私は、体・考え・感覚の複合体を統括する人としての力を授かっている、そのことを理解します。
ダルマに沿った生き方をすることにより、プンニャを得て、カーリヤ・カラナ・サンガータがバンドゥになります。
モークシャを得るためにも役立つものになります。
カーリヤ・カラナ・サンガータを手中に収めたならば、同じカーリヤ・カラナ・サンガータが、いつも私に恩恵を与えるものとなります。
しかし、逆に、うまく扱いきれないのであれば、それは自分を虜にしてしまうことになります。
バンドゥになることはできず、敵[リプ]になり、障害を生み出し、邪魔をするような存在になります。
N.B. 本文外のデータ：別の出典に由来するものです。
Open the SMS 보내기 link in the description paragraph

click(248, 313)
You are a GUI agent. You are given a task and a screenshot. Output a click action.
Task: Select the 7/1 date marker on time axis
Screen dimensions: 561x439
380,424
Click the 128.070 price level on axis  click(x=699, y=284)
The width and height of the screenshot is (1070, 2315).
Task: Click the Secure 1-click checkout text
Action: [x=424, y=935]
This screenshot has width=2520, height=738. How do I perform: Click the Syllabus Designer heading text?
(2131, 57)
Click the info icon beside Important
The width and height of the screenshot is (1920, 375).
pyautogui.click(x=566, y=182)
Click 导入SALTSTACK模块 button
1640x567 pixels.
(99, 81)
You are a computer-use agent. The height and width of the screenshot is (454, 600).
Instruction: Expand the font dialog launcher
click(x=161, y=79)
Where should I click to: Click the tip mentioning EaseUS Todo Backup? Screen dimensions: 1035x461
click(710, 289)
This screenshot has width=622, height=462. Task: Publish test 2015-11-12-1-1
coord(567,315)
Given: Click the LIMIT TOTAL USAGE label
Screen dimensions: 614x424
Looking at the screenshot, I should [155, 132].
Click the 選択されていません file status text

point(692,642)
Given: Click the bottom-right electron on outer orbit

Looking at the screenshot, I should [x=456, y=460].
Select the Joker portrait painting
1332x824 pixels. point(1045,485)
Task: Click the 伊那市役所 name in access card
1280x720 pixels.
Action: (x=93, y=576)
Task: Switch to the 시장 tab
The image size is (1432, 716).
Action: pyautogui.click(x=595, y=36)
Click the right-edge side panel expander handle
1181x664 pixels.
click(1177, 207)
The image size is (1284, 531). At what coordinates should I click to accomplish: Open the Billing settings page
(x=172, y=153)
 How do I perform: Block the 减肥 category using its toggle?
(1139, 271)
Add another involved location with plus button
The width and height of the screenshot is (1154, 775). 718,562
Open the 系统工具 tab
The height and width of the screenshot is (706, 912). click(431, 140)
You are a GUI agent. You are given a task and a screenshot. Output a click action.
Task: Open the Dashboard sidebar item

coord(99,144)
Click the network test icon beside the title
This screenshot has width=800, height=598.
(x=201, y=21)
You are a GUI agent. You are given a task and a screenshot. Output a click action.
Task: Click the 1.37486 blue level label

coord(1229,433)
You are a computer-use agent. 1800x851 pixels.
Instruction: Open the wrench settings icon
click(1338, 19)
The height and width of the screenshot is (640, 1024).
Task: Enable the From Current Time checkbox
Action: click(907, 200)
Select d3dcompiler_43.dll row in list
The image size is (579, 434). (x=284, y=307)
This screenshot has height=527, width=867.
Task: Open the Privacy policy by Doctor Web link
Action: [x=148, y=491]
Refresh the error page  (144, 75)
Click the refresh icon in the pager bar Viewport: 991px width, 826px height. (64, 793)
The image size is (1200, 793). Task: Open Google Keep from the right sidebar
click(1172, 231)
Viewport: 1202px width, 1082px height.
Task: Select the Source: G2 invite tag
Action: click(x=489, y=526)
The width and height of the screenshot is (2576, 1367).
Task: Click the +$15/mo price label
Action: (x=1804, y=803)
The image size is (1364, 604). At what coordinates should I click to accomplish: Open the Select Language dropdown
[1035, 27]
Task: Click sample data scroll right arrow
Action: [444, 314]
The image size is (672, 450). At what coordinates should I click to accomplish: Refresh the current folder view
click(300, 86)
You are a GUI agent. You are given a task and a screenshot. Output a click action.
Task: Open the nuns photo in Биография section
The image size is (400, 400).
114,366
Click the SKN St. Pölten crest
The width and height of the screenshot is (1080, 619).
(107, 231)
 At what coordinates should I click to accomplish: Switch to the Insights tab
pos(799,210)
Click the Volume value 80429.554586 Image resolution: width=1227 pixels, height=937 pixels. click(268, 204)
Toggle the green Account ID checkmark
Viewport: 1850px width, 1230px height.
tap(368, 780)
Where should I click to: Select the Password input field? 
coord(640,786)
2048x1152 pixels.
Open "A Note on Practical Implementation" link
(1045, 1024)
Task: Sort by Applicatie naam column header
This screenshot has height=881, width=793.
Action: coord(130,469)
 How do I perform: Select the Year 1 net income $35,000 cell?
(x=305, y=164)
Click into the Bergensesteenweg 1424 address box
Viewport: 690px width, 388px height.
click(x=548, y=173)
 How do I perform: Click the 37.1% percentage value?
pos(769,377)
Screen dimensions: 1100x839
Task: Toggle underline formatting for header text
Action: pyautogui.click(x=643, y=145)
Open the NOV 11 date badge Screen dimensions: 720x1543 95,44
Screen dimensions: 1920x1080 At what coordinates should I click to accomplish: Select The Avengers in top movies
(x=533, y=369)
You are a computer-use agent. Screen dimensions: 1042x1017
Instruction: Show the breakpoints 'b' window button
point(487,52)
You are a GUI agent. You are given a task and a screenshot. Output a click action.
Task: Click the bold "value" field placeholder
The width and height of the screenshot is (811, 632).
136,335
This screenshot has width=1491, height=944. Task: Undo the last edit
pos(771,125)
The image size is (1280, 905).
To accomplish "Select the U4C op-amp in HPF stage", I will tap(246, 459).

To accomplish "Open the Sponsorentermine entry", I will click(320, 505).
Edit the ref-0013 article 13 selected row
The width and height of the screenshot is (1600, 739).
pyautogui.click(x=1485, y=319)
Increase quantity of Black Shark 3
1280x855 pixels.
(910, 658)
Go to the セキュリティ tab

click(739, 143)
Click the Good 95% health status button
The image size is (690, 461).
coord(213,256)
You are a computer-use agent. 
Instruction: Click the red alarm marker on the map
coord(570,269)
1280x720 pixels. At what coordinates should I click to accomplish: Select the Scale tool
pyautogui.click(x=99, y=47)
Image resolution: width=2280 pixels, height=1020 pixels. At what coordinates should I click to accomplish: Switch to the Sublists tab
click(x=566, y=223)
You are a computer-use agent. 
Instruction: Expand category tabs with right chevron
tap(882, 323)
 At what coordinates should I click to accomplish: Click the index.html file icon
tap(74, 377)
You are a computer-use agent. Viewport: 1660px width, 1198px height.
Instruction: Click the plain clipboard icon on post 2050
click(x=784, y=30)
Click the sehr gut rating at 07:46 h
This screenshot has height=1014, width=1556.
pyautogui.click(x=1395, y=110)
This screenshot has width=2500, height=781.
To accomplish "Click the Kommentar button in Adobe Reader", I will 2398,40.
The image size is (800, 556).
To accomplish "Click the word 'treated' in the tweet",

この詩では、自分を手中に収めていない人をア・ナートマーと呼びます。
カーリヤ・カラナ・サンガータが敵の状態のままの人、つまり、自分自身が敵の役割を果たすような人
のことです。
クリシュナは、自分以外には、敵はいないと、はっきりと述べています。
一般的には、自分以外の人を指差して、敵だと言います。
身近にそういう人がいないなら、悪魔や他の惑星のせいにして、他の人や何かに、妨げられていると感じます。
いつも、自分で思い込んだ恐れを人に抱き、その恐れで、誰かを敵だと指差すようになります。
私自身が、自分を邪魔することを許さない限り、誰も邪魔したり出来ません。
にもかかわらず、人はこうした被害妄想をある程度持ち、それに苦しんでいます。
人をとがめるときに突きつける人差し指で敵を指差す時、残りの3本の指は、自分のほうに向いています。
この3本の指、肉体・考え・感覚[カーリヤ・カラナ・サンガータ]が、唯一の敵であると言われます。
自分の外側の敵が害を及ぼすように、自分自身が敵として害を及ぼすのです。
死や病気、コロナウイルスも敵の様に思うとしても、ある特定のウイルスが強くなり同居するのは、何か生態系のバランスが崩れていて、そのバランスを取り戻そうとするイーシュワラの姿かもしれません。
「不満」を分析すると、考えが引き起こしていることが分かります。
不満を持つ人は、世界はひどいものだと評価を下し、この世界から離れたいと望み、「良い」と想像する世界に行こうとしますが、「良い」とは幻想です。
この良い世界も、以前のひどい世界と同じことに気付きます。
それは、敵である自分の考えを一緒に連れていくからです。
考えは、どこに行く時も一緒です。
天国に行く時も、同じ考えを伴うので、そこでも問題を見つけます。
それは、繰り越し引き継がれます。
どんな場所や状況でも、同じ考えを持つので、この不満の多い考えが、いつも何かちょっとしたことで不満を言う理由を見つけます。
これが「自分こそが、自分自身の敵である」とクリシュナが言う意味です。
自分の観念に従い、解釈するような考えを持つなら、助けになる存在であるグルでさえ、あなたの助けにはなれません。
結局、あなたこそが唯一の友達[バンドゥ]なのです。